── DATASET
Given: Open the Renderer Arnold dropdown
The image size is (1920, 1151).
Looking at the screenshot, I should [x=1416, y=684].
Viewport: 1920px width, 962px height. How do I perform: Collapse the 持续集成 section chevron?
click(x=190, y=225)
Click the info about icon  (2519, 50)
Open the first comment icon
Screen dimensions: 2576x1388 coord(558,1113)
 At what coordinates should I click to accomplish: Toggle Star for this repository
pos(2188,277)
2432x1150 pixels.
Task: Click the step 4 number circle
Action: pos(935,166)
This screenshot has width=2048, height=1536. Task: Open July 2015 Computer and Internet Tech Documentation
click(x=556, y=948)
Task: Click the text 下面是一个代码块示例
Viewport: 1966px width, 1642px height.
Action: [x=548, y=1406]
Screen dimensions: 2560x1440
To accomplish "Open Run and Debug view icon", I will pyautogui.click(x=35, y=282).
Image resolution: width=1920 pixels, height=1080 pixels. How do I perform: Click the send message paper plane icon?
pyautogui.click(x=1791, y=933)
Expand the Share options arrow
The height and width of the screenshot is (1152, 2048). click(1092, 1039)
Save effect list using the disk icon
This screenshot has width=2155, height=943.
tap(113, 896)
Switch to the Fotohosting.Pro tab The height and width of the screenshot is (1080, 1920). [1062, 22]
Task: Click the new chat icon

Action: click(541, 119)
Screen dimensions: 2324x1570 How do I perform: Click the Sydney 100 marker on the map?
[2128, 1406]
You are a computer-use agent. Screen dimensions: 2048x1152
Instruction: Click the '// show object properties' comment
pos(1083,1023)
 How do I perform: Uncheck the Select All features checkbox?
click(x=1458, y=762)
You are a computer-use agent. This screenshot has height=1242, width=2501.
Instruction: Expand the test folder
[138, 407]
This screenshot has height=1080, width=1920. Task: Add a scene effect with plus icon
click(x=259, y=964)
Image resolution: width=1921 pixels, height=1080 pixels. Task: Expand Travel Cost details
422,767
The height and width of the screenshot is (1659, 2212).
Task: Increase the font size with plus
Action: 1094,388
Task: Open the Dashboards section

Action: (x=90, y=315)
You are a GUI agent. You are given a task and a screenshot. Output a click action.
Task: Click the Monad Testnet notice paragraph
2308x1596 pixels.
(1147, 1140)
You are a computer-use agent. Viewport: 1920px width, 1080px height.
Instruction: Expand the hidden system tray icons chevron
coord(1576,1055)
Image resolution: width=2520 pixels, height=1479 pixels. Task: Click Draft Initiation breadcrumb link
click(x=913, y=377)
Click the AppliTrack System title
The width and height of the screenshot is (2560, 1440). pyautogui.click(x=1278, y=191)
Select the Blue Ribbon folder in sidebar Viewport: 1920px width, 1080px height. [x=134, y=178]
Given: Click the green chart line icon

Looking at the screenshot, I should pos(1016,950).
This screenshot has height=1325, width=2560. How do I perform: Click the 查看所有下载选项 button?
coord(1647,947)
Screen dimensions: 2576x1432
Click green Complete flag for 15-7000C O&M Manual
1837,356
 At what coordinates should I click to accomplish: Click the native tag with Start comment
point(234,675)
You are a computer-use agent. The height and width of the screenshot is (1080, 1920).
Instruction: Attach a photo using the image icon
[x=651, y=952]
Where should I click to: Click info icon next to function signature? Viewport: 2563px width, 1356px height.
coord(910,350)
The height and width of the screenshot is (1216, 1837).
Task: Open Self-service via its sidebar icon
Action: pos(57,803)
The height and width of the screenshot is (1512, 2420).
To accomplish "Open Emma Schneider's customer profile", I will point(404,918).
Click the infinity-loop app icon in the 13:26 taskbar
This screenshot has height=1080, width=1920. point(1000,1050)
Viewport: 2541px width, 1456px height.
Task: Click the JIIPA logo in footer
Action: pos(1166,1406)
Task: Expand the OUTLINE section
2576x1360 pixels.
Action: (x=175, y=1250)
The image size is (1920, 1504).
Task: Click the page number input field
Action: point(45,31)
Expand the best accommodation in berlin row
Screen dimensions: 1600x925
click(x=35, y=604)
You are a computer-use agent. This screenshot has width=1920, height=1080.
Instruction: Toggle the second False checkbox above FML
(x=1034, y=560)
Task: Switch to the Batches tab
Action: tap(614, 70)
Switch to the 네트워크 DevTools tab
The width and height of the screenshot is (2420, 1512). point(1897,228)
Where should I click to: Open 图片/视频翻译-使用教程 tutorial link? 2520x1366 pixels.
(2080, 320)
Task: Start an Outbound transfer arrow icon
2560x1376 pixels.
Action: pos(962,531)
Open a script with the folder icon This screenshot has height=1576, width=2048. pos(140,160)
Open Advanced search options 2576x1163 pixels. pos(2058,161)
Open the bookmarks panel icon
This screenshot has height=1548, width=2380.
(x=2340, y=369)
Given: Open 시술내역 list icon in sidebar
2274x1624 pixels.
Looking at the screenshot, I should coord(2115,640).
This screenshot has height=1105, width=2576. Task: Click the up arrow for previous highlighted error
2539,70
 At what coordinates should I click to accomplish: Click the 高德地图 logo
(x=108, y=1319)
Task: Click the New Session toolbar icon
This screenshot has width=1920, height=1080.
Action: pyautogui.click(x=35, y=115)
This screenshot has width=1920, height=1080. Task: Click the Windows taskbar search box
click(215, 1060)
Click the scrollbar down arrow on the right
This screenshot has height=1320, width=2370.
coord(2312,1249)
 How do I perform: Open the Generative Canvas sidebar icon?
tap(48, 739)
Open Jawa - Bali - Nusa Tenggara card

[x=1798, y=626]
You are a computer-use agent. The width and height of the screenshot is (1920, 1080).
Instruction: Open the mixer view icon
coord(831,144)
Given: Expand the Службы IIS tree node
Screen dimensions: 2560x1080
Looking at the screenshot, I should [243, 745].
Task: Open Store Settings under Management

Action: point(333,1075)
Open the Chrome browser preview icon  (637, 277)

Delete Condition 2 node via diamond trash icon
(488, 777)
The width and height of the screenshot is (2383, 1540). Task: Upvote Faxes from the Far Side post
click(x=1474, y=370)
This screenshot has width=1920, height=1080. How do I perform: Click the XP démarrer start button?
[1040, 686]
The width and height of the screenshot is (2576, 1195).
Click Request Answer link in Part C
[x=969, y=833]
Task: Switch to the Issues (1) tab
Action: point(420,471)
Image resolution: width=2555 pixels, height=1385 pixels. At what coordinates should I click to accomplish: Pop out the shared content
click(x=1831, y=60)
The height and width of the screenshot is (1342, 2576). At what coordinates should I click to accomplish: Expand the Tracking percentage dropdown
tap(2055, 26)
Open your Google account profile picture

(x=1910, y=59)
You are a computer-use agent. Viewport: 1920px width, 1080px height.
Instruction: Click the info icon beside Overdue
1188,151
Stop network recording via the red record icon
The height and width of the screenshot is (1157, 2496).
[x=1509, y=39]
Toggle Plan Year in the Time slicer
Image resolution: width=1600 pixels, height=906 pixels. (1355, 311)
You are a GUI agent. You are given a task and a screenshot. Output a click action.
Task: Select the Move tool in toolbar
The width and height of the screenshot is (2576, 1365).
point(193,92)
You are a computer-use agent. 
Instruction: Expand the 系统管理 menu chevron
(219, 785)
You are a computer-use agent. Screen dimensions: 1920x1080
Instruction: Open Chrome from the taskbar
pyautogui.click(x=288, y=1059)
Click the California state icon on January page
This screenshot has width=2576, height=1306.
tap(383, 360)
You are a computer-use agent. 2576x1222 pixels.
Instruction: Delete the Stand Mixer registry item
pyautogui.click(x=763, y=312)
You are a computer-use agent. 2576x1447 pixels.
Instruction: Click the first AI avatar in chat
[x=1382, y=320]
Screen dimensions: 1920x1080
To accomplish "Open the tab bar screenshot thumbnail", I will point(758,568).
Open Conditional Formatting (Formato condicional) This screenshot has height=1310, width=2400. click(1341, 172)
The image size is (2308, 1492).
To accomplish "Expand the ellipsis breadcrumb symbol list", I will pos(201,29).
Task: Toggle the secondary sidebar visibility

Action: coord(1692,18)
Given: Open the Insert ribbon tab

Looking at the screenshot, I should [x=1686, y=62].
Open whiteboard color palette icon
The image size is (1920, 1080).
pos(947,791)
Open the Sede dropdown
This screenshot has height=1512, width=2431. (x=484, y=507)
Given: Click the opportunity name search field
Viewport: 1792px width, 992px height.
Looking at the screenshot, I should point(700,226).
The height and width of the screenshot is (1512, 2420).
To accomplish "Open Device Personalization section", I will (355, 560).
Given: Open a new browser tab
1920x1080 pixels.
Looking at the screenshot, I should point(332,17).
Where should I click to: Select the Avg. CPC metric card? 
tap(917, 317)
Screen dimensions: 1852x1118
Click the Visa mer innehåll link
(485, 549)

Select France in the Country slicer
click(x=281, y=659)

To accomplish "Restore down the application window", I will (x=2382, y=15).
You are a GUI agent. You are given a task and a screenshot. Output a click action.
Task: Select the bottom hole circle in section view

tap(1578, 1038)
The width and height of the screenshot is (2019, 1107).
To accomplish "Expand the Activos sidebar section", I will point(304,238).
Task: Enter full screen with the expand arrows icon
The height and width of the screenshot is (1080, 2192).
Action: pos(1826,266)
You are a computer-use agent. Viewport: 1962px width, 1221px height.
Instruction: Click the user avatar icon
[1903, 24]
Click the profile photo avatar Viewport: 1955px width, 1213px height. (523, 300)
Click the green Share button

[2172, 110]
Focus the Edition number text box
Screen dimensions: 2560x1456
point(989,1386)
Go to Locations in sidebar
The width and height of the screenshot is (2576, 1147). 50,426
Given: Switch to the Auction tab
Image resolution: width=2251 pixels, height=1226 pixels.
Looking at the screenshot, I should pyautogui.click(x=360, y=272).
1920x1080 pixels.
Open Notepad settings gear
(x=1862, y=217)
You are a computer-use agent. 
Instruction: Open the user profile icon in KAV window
────
- [YOUR ASSIGNMENT] Search the listing above for the string "will" and copy each line that has it.

- [EXPECTED OUTPUT]
To accomplish "Open Run and Debug view icon", I will pyautogui.click(x=35, y=282).
To accomplish "Open Emma Schneider's customer profile", I will point(404,918).
To accomplish "Open the tab bar screenshot thumbnail", I will point(758,568).
To accomplish "Expand the ellipsis breadcrumb symbol list", I will pos(201,29).
To accomplish "Open Device Personalization section", I will (355, 560).
To accomplish "Restore down the application window", I will (x=2382, y=15).
To accomplish "Expand the Activos sidebar section", I will point(304,238).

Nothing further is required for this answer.